Like I said, I often refer to both companies as DIY, but not specifically to ignore other premium-priced services I know many authors are paying a lot for. Now I’m going to play devil’s advocate.
Tell you what—I’ll make a deal with you all. Let’s leave CreateSpace and Lulu under DIY (because they look so nice there!) but just as long as I can pretend or ignore the fact that traditional publishers pay author advances. That way I can happily move traditional publishers over into the Partnership path. Agree? Like hell you’d agree, and rightly so!
The devil is always in the detail and placing publishers/services into paths or categories is a very precarious business (particularly when you extract an important element of one path out of the equation). The business is changing all the time and service providers are continually changing and tweaking how they operate—for better or poorer.
Jane Friedman’s ‘5 Key Publishing Paths’ is an excellent guide to the current state of play in publishing, but it should be stressed that it is a general guide with oddities and quirks of its own.
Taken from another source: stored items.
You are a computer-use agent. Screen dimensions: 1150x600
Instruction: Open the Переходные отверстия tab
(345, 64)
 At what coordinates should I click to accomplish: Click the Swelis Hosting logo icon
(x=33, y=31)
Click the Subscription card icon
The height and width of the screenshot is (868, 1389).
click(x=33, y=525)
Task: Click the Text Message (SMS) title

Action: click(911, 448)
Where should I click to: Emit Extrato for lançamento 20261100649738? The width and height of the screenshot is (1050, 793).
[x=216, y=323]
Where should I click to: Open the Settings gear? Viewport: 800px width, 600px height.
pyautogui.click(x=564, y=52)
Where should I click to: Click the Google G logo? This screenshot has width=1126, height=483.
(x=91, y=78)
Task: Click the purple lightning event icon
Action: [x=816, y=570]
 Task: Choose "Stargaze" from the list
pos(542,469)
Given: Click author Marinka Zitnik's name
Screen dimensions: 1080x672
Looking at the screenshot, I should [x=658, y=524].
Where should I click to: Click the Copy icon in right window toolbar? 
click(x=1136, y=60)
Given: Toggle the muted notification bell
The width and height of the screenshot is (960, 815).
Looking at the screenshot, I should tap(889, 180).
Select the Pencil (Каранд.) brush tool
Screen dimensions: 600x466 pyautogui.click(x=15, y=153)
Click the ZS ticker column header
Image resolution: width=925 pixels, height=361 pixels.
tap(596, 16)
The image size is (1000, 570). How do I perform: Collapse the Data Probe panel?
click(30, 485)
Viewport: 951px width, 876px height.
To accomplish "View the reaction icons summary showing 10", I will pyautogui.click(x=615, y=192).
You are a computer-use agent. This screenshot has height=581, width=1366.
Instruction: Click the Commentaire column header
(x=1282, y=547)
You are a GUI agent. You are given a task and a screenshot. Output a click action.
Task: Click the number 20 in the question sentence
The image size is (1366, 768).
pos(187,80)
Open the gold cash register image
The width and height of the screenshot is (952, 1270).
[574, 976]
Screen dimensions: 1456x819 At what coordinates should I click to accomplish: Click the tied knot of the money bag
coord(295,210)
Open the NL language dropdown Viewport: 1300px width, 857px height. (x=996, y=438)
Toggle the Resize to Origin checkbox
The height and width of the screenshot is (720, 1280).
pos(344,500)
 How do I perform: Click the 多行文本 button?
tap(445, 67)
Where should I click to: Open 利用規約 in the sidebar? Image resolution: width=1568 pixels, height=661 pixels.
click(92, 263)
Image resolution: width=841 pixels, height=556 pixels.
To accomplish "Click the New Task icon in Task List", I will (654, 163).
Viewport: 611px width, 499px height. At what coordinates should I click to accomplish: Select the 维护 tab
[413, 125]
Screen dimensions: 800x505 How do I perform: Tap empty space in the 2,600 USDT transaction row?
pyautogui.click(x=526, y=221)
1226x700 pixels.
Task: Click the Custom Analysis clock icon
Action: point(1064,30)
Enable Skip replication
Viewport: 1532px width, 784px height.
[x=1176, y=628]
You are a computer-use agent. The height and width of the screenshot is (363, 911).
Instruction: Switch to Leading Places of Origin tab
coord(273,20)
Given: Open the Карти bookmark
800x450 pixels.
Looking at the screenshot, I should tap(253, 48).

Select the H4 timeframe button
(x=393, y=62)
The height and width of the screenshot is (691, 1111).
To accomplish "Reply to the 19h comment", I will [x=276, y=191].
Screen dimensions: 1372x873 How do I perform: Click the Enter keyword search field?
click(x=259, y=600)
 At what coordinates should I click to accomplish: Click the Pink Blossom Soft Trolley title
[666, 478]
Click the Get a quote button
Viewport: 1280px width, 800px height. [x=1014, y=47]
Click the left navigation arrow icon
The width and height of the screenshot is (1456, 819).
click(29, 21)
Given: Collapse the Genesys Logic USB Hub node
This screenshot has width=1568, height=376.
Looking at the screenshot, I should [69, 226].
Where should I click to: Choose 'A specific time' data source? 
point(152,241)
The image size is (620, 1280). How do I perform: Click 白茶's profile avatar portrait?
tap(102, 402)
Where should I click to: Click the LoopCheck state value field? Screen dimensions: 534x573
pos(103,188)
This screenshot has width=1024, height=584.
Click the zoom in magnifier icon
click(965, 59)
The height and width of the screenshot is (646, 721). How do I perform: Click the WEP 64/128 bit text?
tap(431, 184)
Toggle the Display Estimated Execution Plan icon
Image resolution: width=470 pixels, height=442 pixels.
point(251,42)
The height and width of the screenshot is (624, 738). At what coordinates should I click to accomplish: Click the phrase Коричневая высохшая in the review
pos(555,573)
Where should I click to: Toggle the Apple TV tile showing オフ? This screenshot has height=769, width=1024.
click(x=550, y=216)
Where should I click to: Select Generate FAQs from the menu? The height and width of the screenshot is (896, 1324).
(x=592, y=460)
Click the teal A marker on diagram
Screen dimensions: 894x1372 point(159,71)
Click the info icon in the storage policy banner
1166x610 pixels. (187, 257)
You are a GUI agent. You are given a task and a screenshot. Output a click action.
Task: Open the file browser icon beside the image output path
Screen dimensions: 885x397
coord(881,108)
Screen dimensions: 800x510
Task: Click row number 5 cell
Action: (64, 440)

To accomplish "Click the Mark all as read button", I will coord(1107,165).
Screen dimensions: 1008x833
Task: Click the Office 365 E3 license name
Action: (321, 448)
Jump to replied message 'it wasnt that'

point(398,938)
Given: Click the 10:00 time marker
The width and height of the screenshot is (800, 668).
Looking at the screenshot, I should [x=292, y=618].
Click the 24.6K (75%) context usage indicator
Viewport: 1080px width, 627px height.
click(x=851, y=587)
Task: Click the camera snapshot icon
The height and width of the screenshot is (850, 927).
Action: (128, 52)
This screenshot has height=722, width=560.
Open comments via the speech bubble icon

I’d merge the two DIY paths and probably remove Partnership because I think Crowfunding and peer community publishing models play a greater role now in the path to publication. I’d also properly define the fully assisted path, because under Friedman’s characteristics, it describes anything but fully assisted.
The most important part of choosing your path to publication is doing your research, finding one which suits you as an author, not how it is defined or how popular it is.